Härtel, Reinhard, Notarielle und kirchliche Urkunden im
frühen und hohen Mittelalter (= Historische Hilfswissenschaften).
Böhlau/Oldenbourg, Wien/München 2010. 507 S. Besprochen von Gerhard Köbler.
Der in Meersburg 1945 geborene, nach dem Studium der Geschichte und Germanistik in Graz 1969 promovierte, bei Hermann Baltl als Assistent am Institut für österreichische Rechtsgeschichte, seit 1971 bei Friedrich Hausmann als Vertragsassistent am Institut für historische Hilfswissenschaften sowie seit 1979 am Forschungsinstitut für historische Grundwissenschaften wirkende, 1979 mit einer Untersuchung über die älteren Urkunden des Klosters Moggio habilitierte Verfasser ist seit 1988 als außerordentlicher und seit 1998 als ordentlicher Professor in Graz tätig. Seine vielfältigen Arbeiten haben ihn zu der Erkenntnis geführt, dass die Privaturkunden des Mittelalters Geschichtsquellen von ungeheuerer Fülle, Streuung und Verschiedenheit sind, dass aber eine einführende Zusammenschau über sie seit Jahrzehnten (Redlich 1911, Boüard 1948) fehlt. Deswegen hat er ein neues und neuartiges Werk erstellt, das im Hinblick auf tatsächliche Bedürfnisse eine Entwicklungsgeschichte der Privaturkunden im Hinblick auf deren ,Sitz im Leben’ und eine systematische Darstellung der urkundlichen Erscheinungsformen einschließlich der methodischen Probleme bieten will und dabei Mitteleuropa zwischen dem Beginn des Frühmittelalters und der Mitte des 13. Jahrhunderts in den Mittelpunkt stellt.
Gegliedert ist das moderne technische Entwicklungen vorteilhaft aufgreifende Buch einleuchtend in drei Teile, von denen der einführende Teil Grundbegriffe der Urkundenlehre (Urkunden, Privaturkunden, Beteiligte, Urkundenarten, Überlieferungsformen, äußere Merkmale, innere Merkmale) darstellt und die Geschichte der Disziplin, den gegenwärtigen Stand und die Aufgaben beschreibt. Der geschichtliche Teil untersucht auf der Grundlage des römischen Erbes die notariellen Urkunden in der Mitte Europas (Langobarden, Franken, Italien, Frankreich und römisch-deutsches Reich), die kirchlichen Urkunden in der Mitte Europas (Notizen, Traditionsbücher, Siegelurkunde, Bischofsurkunde, Gericht und Offizialat), die konkurrierenden Institutionen und Formen sowie auf etwa 50 Seiten die Privaturkunden in Rom, Süditalien, Spanien, Portugal, England, den keltischen Gebieten, Skandinavien, Livland, Preußen, Polen, Böhmen, Mähren, Ungarn und dem lateinischen Südosteuropa. Der dritte praktische Teil behandelt die Orte und Formen der Überlieferung, das Arbeiten mit Privaturkunden und Themen der Forschung (Urkunde und Schriftlichkeit, erhaltene Urkunden, verlorene Urkunden, Genese der Urkunde, Kanzleien, Urkundenlandschaften, Urkundengebrauch, Datierung, Fälschungen).

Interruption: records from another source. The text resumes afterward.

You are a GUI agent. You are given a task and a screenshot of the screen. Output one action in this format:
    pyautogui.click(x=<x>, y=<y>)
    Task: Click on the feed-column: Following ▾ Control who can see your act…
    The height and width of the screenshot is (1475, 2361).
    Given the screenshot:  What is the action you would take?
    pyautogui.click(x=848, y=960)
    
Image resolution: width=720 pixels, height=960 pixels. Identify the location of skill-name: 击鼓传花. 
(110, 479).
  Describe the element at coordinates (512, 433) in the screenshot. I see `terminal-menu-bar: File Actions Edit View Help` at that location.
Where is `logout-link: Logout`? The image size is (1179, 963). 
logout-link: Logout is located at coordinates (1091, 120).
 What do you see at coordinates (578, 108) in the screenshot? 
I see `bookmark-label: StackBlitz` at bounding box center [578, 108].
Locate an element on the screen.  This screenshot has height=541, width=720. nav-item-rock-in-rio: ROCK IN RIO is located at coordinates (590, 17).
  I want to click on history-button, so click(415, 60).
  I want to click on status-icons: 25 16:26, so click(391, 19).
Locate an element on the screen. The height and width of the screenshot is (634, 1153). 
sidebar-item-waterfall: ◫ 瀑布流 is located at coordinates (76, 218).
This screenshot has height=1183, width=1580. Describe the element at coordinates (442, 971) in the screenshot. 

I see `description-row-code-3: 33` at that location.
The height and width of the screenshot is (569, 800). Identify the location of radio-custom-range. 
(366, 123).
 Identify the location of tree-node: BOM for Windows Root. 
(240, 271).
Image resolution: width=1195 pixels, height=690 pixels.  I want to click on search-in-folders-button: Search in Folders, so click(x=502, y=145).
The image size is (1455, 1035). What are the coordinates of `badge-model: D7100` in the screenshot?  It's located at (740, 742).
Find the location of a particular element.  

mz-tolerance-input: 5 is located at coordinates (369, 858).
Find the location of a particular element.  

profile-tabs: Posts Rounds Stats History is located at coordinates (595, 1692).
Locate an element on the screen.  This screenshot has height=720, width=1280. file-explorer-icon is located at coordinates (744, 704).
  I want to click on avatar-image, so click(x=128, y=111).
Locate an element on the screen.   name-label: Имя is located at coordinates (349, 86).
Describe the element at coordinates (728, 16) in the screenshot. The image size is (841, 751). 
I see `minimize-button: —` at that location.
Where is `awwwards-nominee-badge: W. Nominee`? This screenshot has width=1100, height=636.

In einem angefügten vierten Abschnitt bietet der Verfasser praktische Beispiele für Cartae und notitiae, Notariatsinstrumente, Traditionsnotizen, den Weg zur kirchlichen Siegelurkunde, Kanzellariatsurkunde, Schöffenurkunde, besiegeltes Chirograph und kaufmännische Privatschrift. 30 Abbildungen veranschaulichen den durch Register gut erschlossenen Inhalt. Das sachlich gegliederte Literaturverzeichnis sichert den Inhalt ab und weist Interessenten auf vielfältige Vertiefungsmöglichkeiten hin, so dass insgesamt die vom Verfasser angestrebten Ziele in so gelungener Art und Weise erreicht sein dürften, dass hoffentlich bald eine zeitliche und sachliche Fortschreibung (beispielsweise erweiterter Datenbasen) möglich sein wird.